# What's Your Knife Confession?



## mr drinky (Sep 21, 2013)

I know most of you have something you're not proud of, but no pressure to expose yourself.

Here is mine:

*** I haven't been taking care of my knives and many of them aren't sharp. I did something today (which I will not disclose) that made my sharp knifelike heart sink -- it was really that dull of a knife. Cognitive dissonance has set in and I feel guilty, which leads to avoidance. And some knives I don't enjoy using right now because they remind me of what I should be doing. I should simply sharpen my knives but life's other duties have pulled me in so many other directions: preparing to move, mortgage financing (W TF's up with that crap), a new wonderful kid, legal action x2, and other crazy things. I don't get much sleep. To make it worse, I have been cheating on KKF. No, it isn't one of those other $2 knife board whores...I have been hanging with wine geeks in their internet space. They aren't even that friendly...but at the end of the day there is usually an uncorked bottle of wine next to me and not a sharpening stone. 

Anyhow, I will be back in form one day...just not now. This is my confession -- now back to my bordeaux.

k.


----------



## Michael Rader (Sep 21, 2013)

I understand completely, but - not to judge - I seem to remember you making a great little sharpening station about a year and a half ago. Tsk tsk tsk. Now ask my wife how sharp her knives are... ugg
-M


----------



## Mrmnms (Sep 21, 2013)

That custom wood box. Loved it. Weren't you thinking about put a strop on it?


----------



## mc2442 (Sep 21, 2013)

There is not reason you cannot have an uncorked bottle of wine and a sharpening stone next to you at night. Have to multi-task.


----------



## ecchef (Sep 21, 2013)

mc2442 said:


> There is not reason you cannot have an uncorked bottle of wine and a sharpening stone next to you at night. Have to multi-task.



+1. I'm kinda going in the same direction as Drinky, although my reason is different. Some kind of neck issue is causing numbness in 2 fingers...makes it hard to hold the angle so I've been avoiding. Doesn't interfere with holding a glass at all though.


----------



## tk59 (Sep 21, 2013)

I have a few carbon knifes that have some rust spots on them that I've been neglecting. Even more shameful is the fact that I ground a few knives last year, had handles made for them and prepped them for mounting and then I just couldn't do it. I inspect them every once in a while but they remain unmounted. I'm blaming everything on my third kid who just turned 1 yr old and renewing my commitment to being fit... I feel shame...

## Given problem
For each statement about the knife confession thread, answer yes or no and quote the words from the thread that decide it. (a) mr drinky has been spending time with wine enthusiasts online. (b) ecchef finds that the finger numbness makes it hard to hold a glass. (c) tk59's knives from last year now have their handles mounted. The material comes from a different source than the thread above.

## Information shown
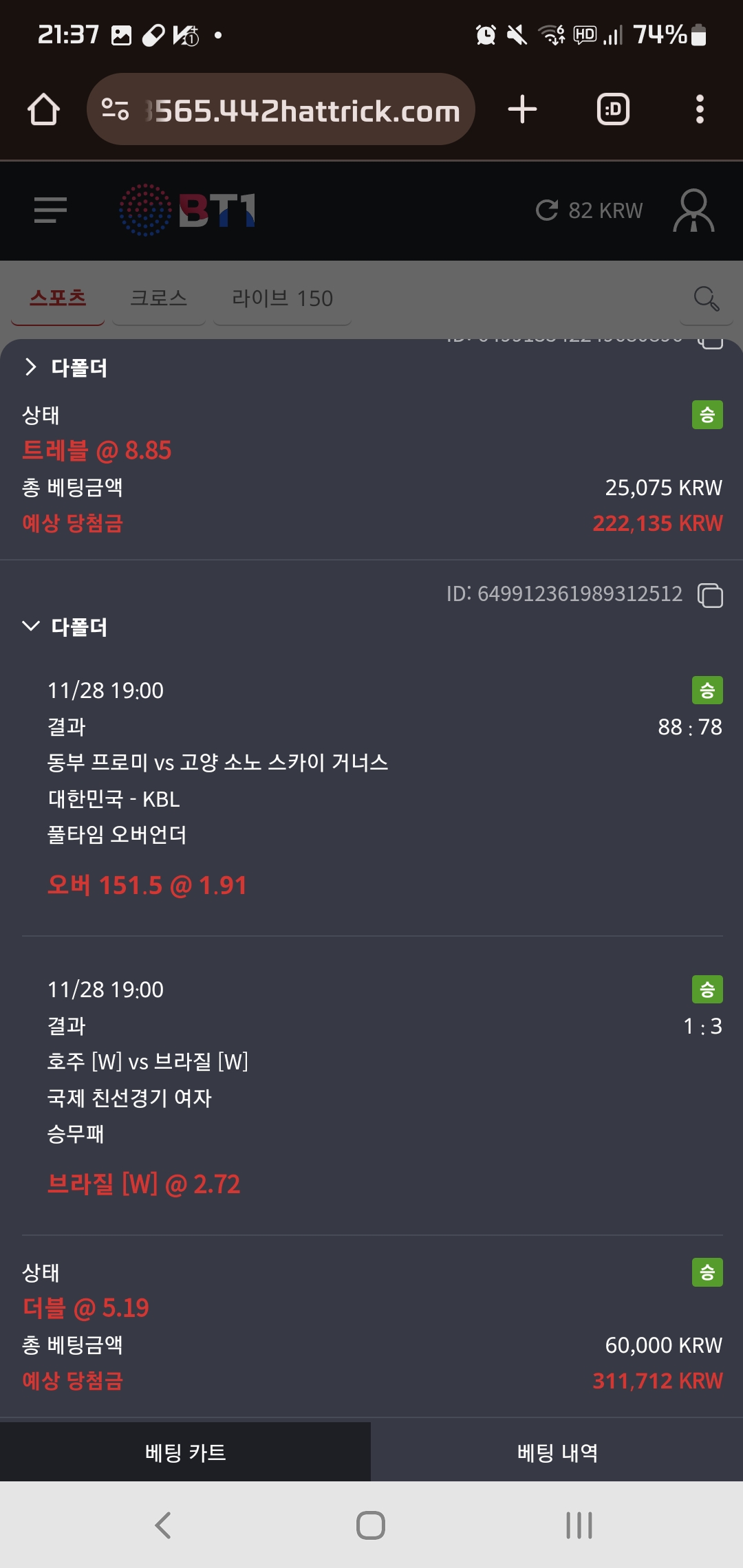
Task: Click the BT1 logo
Action: [x=187, y=210]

## Solution to this exercise
(a) Yes: "I have been hanging with wine geeks in their internet space."
(b) No: "Doesn't interfere with holding a glass at all though."
(c) No: "but they remain unmounted."